Questo tragico evento ha indotto il Governo ad attivarsi per il potenziamento della tutela in materia di salute e sicurezza sui luoghi di lavoro, il coordinamento e il rafforzamento delle attività ispettive e del sistema sanzionatorio, anche in relazione al subappalto e alla somministrazione illecita e fraudolenta, alla qualificazione delle imprese, alla formazione del datore di lavoro e dei lavoratori e alla salvaguardia delle imprese regolari.
 
Le misure annunciate dalla Ministra e quelle emerse dalle indiscrezioni dopo il Consiglio dei Ministri, sono:
 
inasprimento delle attuali sanzioni amministrative in materia di lavoro nero e irregolare;
 
- ripenalizzazione delle sanzioni in materia di appalto, subappalto e somministrazione illecita;
 
- una norma di coordinamento delle Procure della Repubblica sulle attività di indagine per i reati in materia di lavoro e di salute e sicurezza sui luoghi di lavoro.
 
interdizione dagli appalti da 2 a 5 anni in caso di gravi violazioni in materia di salute e sicurezza sul lavoro o di accertata responsabilità penale per reati in materia di salute e sicurezza sul lavoro;
 
- sospensione e decadenza dai benefici fiscali e contributivi per le imprese irregolari;

Irregolarità nell’85,2% dei cantieri superbonus 110%

Nel corso della riunione a Palazzo Chigi, la Ministra Calderone ha dato conto dell’attività ispettiva svolta nel 2023, mettendo in evidenza le criticità emerse soprattutto nell’ambito dei cantieri edili: nel 2023 le ispezioni in edilizia hanno registrato un livello di irregolarità pari al 76,48%, con un tasso di irregolarità media che supera l’85,2% nel caso di aziende impegnate in lavori collegati al superbonus 110%.
 
Sull’attività ispettiva del 2023, la Ministra ha messo in evidenza che nelle aziende edili “su un totale di 92.658 accessi, 20.755 sono inerenti alla vigilanza in materia di salute e sicurezza, con un incremento di 3.720 ispezioni rispetto al 2022”. Inoltre, secondo l’ultimo rapporto Inail, le denunce di infortunio sul lavoro presentate tra gennaio e dicembre sono state 585.356 (-16,1% rispetto al 2022), 1.041 delle quali con esito mortale (-4,5%).
 
La Ministra ha evidenziato il recente incremento della consistenza delle forze ispettive: il personale a disposizione dell’Ispettorato nazionale del lavoro è oggi pari a 3.198 ispettori civili, dei quali 846 tecnici, a cui si aggiunge il personale ispettivo del Nucleo carabinieri, dell’Inps e dell’Inail.
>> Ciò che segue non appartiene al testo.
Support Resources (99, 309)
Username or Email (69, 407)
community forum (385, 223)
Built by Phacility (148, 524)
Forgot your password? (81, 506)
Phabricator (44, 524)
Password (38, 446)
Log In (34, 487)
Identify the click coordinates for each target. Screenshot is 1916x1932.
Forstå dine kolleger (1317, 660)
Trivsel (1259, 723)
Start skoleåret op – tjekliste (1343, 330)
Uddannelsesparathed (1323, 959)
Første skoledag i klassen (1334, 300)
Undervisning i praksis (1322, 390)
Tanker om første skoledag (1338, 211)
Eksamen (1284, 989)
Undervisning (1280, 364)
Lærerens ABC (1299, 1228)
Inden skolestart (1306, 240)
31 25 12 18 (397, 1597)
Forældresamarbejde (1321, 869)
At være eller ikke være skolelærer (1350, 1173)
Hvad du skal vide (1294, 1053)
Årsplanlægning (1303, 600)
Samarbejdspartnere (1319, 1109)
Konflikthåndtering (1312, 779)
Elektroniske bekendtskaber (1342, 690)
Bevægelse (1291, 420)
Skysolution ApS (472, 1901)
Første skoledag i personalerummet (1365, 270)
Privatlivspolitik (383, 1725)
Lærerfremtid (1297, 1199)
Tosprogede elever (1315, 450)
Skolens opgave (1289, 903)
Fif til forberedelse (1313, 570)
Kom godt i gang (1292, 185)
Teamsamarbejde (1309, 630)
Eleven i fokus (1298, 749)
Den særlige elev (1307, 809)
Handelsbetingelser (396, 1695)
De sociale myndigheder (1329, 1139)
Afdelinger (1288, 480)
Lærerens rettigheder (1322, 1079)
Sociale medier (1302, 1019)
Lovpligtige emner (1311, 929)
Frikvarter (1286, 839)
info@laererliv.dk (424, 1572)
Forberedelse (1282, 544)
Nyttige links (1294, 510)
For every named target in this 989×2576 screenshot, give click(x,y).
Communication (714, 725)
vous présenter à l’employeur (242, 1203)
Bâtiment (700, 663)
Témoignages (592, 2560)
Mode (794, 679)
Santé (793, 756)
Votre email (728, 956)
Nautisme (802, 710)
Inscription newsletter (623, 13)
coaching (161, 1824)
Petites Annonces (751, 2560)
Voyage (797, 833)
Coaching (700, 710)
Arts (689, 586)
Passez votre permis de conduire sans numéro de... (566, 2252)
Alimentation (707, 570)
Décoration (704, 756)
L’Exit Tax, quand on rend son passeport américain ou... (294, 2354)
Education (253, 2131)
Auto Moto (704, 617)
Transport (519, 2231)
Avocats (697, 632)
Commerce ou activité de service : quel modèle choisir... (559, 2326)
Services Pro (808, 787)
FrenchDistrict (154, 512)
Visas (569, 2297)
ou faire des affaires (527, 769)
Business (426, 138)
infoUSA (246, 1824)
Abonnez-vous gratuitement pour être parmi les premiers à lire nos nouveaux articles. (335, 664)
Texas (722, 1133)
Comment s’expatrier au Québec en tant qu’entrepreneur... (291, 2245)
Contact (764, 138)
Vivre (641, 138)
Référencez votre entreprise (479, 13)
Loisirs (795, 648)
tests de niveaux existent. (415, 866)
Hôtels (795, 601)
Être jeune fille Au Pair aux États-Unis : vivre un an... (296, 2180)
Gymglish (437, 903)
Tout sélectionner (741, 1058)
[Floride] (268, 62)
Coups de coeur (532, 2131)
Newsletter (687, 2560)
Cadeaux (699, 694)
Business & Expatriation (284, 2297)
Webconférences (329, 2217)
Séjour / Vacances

Con l’attuale organico, nel 2024 sarà possibile sviluppare un’attività investigativa specifica maggiore del 40% rispetto al 2023.
 
Infine, “viste le risultanze in ordine all’altissima incidenza di irregolarità nel campo della salute e della sicurezza sul lavoro, saranno sbloccate le assunzioni per incrementare il contingente degli ispettori del lavoro, del nucleo ispettivo Carabinieri e del personale ispettivo di Inps e Inail” - ha concluso Calderone.
 
Sindacati e associazioni datoriali sono convocati lunedì 26 febbraio a Palazzo Chigi per un incontro sul tema della salute e sicurezza nei luoghi di lavoro.